A colored nanny pushes a white baby in a fancy stroller. She gives Paris a look like she is thinking: Why in the world are you sitting next to a Civil War cannon in downtown Charleston talking to yourself?
Then she looks over at me.
She stops and puts her hand on her hip.
“Don’t you have somewhere you need to be?” she says to him.
“No, ma’am,” he says, his accent matching hers.
“Aren’t you Miss Josie’s grandson?”
He nods.
“Is this that girl you rescued?” she asks him. Her eyes point to me.
He nods again.
She gives me a long, slow look. For the first time I glimpse what it is like to be judged for the color of my skin. It never dawned on me that colored people might be prejudiced, too. All of a sudden I feel like I have fallen into the deep end of the swimming pool. I wish I were a stronger swimmer.
She walks away, tisking us like we don’t have the sense God gave a lima bean.
“I forgot to tell you,” Paris says. “My Uncle Freddie came by Miss Josie’s this morning, and he’s agreed to take me with him to Columbia on Saturday.”
“Well, that’s terrific,” I say. “Nana Trueluck has agreed to take me and Vel, too. Now we need to come up with a good reason to go. If we tell people the truth, they’ll try to talk us out of it.”
We both go to pondering what a good reason might be.
“I’ll say, if it isn’t Trudy Trueluck.” I look up from picking a knee scab to see Madison
Chambers, a good friend of my Grandpa Trueluck.
He tips his hat to me to reveal a full head of white hair. He then looks over at Paris and bows, too. His eyes ask me if I realize there is someone sitting on the other side of the cannon, so I introduce them. He insists that we call him Madison instead of Mr. Chambers.

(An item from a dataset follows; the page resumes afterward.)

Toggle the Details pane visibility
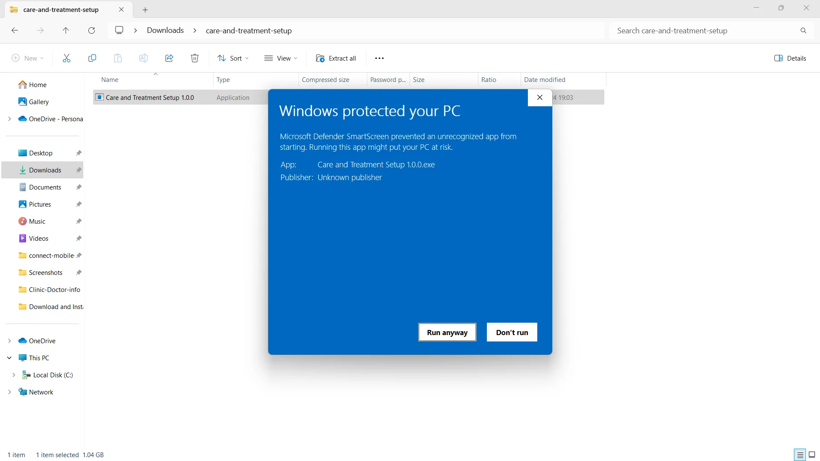The image size is (820, 461). pyautogui.click(x=791, y=58)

During the centennial celebration of the Civil War, Mr. Chambers wrote letters to the editor of the Charleston newspaper about how white people should take colored folks’ feelings into consideration. Daddy read them aloud at the breakfast table. If there is one person in the whole city of Charleston who might understand what it is we want to do, it would be Madison Chambers.
“Your daddy’s doing a fine job as mayor,” he says to me.
“Thank you,” I say. “I’ll tell him you said so.”
“Please do,” he says.
“How’s your lovely grandmother today?” he asks with a smile.
I forget sometimes that Nana Trueluck and Mr. Chambers are friends.
“Did you hear about the cross burning?” I ask him.
“My heavens, no,” he says.
I proceed to tell him the whole story.
“Is Ida okay?” he asks when I finish. The concern on his face tells me he may like Nana Trueluck more than I realized.
“Well, we were all pretty shaken up,” I say.
He nods, showing more concern. “Something needs to be done,” he says, glancing over at Paris.
Paris and I lean around the cannon and exchange a look where he gives me permission to tell Mr. Chambers.
“Well, sir,” I begin, “you know that rebel flag that flies over the State House in Columbia?”
“Yes, I do,” he says. “It’s an abomination.” His smiling mustache stops smiling. “Three years ago they put that flag up for the centennial celebration. Funny how they seem to have forgotten to take it down.”
He arches his bushy eyebrows at Paris as if to offer an apology from the entire white race.
“That’s okay, sir,” Paris says. “I know you didn’t put it there.”
Like spies in old movies meeting to exchange information, we talk without looking at each other.